### TASK OBJECTIVE
Your job with the data below: print everything from the line that holds "Given: Click the" down to the line that holds "The height and width of the screenshot is (388, 499).", ends included, exactly, and nothing else.

### DATA FOR REVIEW
+ + +

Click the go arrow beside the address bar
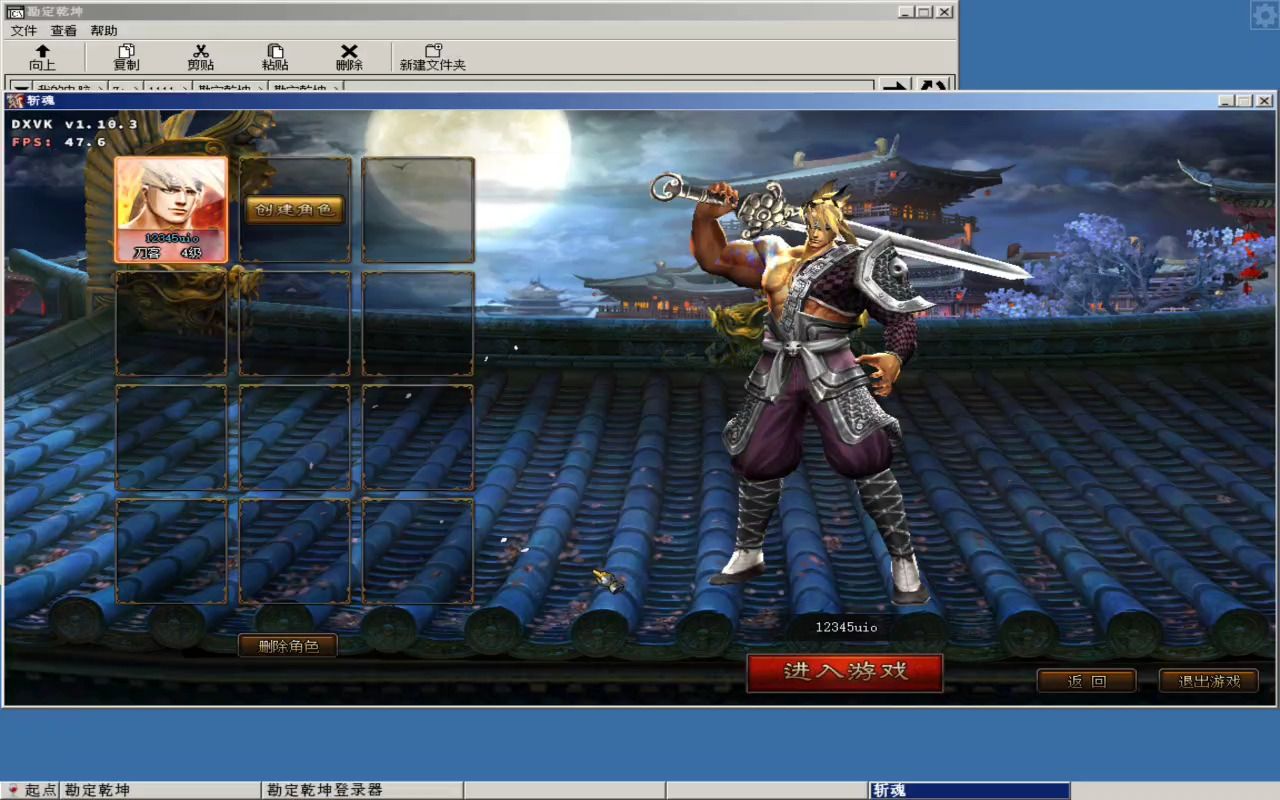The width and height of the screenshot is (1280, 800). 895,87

+ + +

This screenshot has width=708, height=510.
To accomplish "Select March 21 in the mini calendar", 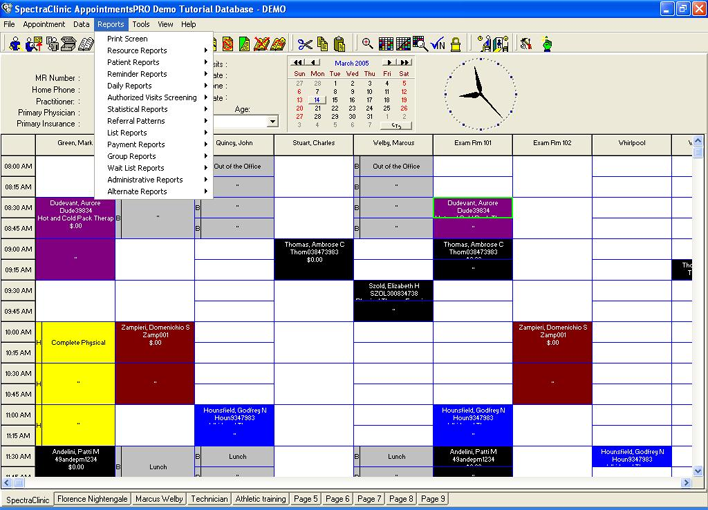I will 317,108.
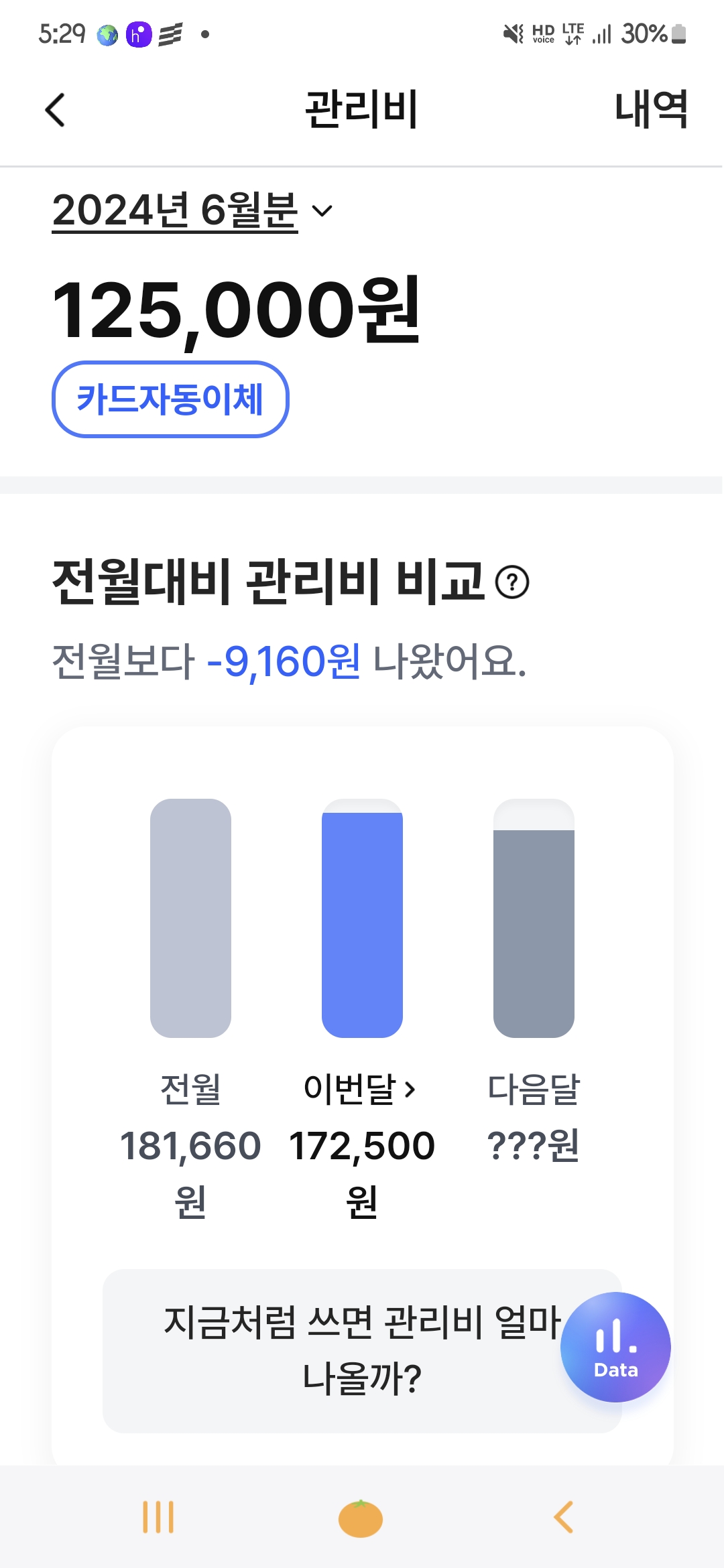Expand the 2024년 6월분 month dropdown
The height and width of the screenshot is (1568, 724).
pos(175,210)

+ + +

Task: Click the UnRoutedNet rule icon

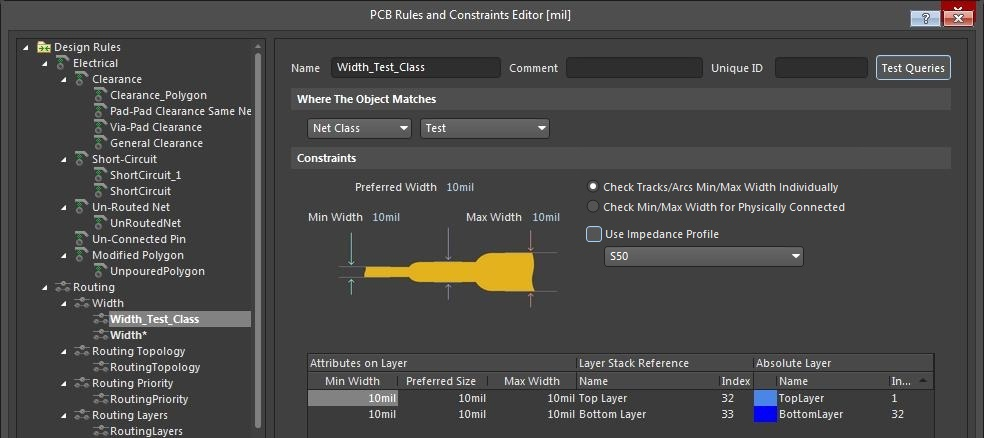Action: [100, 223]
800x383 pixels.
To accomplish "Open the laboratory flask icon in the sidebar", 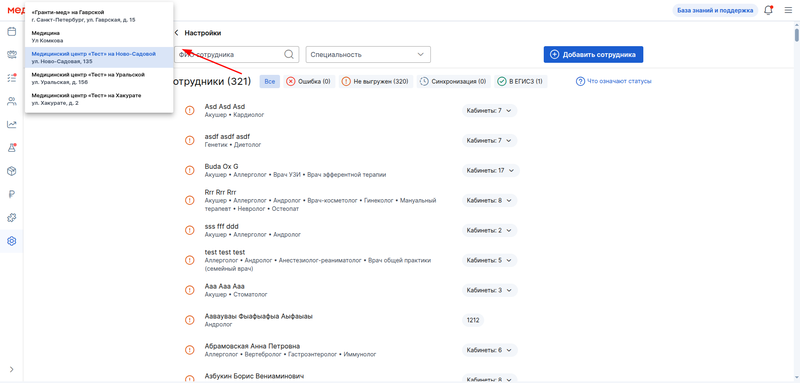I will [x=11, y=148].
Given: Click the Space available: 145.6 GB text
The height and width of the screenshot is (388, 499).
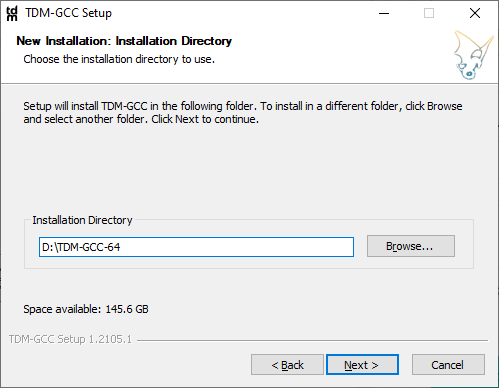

+ + +

### FINISHED TASK
Given: Click the Space available: 145.6 GB text
The height and width of the screenshot is (388, 499).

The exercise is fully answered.